You're looking at Less Wrong's discussion board. This includes all posts, including those that haven't been promoted to the front page yet. For more information, see About Less Wrong.

qsz comments on Open Thread, Apr. 13 - Apr. 19, 2015 - Less Wrong Discussion

4 Post author: Gondolinian 13 April 2015 12:19AM

You are viewing a comment permalink. View the original post to see all comments and the full post content.

Comments (319)

You are viewing a single comment's thread. Show more comments above.

Comment author: [deleted] 13 April 2015 07:22:03AM *  13 points [-]

This should belong to the stupid questions thread but anyway... why don't bars, inns, taverns, pubs, whatevers work in reality the same way they do in fiction, or, better question, under what conditions, when and where do or would they work like that?
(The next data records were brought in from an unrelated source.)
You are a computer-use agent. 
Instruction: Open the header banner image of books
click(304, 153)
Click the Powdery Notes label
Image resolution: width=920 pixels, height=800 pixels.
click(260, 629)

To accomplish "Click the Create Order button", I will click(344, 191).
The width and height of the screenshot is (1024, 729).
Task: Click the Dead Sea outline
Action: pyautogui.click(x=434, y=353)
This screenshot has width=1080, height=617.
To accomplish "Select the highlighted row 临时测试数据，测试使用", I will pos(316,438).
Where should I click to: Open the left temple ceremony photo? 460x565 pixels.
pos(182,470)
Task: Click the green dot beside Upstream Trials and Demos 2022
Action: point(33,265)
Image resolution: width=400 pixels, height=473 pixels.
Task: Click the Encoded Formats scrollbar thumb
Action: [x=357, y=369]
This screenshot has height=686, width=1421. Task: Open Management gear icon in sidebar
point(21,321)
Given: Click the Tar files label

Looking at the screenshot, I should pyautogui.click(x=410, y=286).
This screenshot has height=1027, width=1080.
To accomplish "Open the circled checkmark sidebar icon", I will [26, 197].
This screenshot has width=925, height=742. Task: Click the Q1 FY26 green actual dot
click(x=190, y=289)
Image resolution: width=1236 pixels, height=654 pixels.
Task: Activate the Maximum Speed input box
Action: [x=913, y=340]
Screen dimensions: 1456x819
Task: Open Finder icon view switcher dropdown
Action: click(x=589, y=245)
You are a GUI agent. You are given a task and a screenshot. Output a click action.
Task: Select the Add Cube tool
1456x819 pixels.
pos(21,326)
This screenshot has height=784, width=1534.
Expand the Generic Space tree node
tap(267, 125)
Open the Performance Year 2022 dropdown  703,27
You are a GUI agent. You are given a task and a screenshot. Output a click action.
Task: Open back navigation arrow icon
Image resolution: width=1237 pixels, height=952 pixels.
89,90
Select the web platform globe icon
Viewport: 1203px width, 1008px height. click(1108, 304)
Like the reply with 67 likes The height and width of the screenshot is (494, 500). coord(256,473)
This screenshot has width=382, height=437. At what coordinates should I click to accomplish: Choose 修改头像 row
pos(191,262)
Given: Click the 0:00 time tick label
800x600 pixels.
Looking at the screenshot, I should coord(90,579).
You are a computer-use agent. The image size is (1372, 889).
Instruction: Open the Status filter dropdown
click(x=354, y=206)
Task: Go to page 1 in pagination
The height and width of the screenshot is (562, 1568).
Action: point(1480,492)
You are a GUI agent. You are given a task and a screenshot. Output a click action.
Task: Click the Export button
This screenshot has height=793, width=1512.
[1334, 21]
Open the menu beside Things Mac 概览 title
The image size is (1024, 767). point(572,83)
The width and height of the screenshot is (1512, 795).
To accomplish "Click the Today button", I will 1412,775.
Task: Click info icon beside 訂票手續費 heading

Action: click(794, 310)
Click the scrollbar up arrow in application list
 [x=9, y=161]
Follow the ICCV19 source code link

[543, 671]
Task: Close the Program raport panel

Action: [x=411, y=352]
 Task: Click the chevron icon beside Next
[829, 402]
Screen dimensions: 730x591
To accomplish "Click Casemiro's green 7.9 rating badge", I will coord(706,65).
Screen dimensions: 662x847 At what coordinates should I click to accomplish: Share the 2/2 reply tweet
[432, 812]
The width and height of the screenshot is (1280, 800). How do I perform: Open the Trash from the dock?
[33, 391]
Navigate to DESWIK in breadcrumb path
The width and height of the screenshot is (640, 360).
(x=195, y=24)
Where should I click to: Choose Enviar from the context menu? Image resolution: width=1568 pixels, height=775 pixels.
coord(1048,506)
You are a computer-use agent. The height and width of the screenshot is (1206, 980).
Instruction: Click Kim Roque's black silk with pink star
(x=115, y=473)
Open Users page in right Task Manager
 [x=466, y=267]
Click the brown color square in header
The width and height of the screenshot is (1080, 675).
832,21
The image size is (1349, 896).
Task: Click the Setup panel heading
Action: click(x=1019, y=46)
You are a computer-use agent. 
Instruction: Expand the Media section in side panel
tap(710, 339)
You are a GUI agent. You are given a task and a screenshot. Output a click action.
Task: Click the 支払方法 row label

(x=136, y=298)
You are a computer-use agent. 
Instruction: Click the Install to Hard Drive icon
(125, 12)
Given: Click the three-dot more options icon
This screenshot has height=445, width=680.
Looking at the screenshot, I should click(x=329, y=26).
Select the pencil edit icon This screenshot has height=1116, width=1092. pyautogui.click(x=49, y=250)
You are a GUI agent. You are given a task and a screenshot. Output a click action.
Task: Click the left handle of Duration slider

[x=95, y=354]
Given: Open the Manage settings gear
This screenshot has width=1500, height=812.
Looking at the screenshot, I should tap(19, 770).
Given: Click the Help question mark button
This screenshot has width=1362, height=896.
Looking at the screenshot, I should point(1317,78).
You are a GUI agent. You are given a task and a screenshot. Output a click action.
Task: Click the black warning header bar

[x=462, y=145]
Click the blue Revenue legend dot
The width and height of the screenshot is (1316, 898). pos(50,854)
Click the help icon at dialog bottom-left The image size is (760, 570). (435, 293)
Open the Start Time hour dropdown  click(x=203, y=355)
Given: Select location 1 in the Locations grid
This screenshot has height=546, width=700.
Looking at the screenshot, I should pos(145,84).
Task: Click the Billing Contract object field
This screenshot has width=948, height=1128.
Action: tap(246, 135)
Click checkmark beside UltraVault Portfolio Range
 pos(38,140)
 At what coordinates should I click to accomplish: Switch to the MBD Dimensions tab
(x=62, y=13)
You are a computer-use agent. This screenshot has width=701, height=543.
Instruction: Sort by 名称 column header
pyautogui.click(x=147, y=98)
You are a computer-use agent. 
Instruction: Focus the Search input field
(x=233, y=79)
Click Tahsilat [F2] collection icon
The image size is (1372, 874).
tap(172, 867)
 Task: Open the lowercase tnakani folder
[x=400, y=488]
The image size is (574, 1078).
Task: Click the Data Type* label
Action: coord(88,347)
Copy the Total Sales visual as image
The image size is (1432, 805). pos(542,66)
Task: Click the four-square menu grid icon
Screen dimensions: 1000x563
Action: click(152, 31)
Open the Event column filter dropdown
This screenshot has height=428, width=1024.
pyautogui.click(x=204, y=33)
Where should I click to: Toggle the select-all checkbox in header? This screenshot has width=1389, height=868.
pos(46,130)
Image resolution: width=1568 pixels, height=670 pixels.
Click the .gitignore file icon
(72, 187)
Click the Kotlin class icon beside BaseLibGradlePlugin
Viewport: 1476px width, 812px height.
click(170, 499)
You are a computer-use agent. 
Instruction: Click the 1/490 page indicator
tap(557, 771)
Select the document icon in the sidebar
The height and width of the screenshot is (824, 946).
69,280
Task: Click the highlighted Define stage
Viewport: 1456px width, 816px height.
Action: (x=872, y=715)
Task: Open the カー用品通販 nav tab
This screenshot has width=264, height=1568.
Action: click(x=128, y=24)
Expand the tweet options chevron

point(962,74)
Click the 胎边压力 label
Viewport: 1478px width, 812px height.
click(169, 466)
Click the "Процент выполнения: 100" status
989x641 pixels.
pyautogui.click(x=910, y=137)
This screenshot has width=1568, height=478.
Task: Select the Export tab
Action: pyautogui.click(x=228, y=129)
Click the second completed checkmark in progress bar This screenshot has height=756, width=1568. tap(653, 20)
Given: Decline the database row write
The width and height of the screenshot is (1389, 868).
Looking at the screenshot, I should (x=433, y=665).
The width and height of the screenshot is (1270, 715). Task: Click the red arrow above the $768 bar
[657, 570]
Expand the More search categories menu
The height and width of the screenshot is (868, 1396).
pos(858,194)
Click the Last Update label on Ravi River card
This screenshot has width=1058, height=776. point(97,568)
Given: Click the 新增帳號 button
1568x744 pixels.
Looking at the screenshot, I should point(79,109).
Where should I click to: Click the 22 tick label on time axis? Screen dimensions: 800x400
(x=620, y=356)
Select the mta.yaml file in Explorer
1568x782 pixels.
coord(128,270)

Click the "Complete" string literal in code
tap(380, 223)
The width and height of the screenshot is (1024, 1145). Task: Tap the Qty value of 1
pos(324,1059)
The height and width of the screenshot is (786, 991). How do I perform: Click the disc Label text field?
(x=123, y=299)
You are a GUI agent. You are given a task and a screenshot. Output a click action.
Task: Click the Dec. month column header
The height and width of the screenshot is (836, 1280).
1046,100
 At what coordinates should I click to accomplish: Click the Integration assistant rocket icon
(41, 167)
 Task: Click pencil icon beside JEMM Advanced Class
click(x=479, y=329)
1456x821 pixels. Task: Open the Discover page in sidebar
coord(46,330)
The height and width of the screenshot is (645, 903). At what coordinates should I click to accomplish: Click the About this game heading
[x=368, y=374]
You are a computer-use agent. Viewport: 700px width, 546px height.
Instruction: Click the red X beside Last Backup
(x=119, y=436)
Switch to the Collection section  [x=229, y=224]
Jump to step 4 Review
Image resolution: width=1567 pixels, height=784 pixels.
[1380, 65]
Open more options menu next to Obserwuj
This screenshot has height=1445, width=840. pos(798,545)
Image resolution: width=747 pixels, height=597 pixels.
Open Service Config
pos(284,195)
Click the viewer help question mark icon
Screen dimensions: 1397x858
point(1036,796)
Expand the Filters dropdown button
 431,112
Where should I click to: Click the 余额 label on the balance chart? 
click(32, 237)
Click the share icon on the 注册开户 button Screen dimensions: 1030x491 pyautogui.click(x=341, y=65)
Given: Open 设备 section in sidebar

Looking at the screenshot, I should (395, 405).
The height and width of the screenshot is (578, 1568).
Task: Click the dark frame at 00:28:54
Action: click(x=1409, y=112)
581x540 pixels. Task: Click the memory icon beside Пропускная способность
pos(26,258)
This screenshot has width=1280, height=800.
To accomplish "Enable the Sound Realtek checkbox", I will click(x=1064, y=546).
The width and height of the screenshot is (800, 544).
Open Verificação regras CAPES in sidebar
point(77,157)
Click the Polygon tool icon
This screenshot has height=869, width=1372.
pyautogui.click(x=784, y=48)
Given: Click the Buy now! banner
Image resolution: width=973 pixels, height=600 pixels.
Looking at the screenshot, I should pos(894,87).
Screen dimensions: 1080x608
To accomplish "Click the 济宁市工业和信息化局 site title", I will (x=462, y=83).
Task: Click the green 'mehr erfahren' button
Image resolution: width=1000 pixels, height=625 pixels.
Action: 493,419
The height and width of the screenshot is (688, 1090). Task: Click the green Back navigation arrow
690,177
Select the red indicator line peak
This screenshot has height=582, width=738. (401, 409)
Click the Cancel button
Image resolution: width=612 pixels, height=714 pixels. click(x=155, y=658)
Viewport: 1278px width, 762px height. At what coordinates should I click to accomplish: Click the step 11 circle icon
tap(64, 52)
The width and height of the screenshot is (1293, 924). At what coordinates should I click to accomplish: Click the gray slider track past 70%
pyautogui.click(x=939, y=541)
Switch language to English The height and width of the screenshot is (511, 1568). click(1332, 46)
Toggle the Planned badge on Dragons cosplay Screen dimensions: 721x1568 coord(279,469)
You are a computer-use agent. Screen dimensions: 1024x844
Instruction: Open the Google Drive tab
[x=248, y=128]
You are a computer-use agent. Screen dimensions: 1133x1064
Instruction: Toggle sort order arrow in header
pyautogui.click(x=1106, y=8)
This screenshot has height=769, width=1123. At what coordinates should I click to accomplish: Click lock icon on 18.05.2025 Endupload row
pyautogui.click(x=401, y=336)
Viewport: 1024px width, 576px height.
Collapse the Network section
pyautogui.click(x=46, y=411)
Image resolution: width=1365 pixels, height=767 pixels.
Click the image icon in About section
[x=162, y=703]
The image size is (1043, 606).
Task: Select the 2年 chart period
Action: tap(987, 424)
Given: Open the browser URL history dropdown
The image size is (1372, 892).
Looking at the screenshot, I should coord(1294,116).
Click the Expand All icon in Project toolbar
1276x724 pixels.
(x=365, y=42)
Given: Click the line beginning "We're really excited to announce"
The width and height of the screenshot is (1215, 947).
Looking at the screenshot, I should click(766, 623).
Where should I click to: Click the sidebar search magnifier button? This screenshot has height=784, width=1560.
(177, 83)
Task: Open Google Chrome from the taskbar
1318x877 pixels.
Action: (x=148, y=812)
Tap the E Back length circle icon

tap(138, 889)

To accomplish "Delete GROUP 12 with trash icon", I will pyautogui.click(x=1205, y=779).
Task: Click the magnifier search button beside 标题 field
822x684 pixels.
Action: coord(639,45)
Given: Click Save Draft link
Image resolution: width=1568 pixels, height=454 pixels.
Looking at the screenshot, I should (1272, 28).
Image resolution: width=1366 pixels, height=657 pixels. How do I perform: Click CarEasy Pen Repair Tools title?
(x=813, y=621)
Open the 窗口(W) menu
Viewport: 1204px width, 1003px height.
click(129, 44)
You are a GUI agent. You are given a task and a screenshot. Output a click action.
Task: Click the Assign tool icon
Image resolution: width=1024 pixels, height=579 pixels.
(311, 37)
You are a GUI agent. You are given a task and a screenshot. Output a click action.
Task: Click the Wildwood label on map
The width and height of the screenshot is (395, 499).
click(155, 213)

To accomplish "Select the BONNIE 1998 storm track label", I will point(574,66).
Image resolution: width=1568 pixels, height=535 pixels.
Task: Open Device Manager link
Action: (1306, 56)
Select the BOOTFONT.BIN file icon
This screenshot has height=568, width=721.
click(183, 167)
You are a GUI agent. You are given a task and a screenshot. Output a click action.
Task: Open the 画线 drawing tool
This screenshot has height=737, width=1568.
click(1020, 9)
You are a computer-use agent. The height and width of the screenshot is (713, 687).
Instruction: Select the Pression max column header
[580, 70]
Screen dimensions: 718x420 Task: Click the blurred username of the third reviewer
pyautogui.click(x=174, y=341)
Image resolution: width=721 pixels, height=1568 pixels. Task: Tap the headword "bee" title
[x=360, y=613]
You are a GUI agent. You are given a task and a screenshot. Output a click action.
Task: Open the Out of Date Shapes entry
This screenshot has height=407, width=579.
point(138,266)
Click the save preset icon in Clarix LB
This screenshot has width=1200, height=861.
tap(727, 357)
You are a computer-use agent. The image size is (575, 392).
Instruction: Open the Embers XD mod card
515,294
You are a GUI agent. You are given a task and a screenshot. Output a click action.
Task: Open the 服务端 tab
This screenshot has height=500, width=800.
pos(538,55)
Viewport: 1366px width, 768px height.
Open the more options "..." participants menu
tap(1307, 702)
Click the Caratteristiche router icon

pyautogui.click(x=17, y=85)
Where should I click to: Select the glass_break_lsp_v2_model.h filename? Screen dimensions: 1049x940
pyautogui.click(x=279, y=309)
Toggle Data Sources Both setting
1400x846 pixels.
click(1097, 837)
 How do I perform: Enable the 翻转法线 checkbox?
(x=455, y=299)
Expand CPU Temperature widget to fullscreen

You travel to another city on a business trip, say, to visit a trade show the next day. Same country or different doesn't matter but let's assume you speak the language. You check in your hotel. You have a free evening and go exploring. You go to the hotels bar or another bars, inns, taverns, pubs. What will happen? Exactly nothing. You will probably a have a drink or three alone, or if you don't drink alcohol it will be even more boring, have some dinner, perhaps sight-see as long as it is not dark then retire to your room early because you are bored. The point is, nobody will socialize with you, nor give you the signs that you are welcome to socialize with them. You will get to know exactly zero locals. You will not participate in their lives. You will be an outsider, it will feel like staring at an aquarium. You sit in a bar in a corner, nursing a beer, while you watch the locals come and go, greet each other, chat with each other, while they ignore your existence. A pretty sad thing actually. They seem to have zero interest in getting to know a non-local. You may even get suspicious glances, as they are used to knowing all the faces in their bar, or because simply you radiate those I-don't-belong-here signals. A pretty sad thing overall.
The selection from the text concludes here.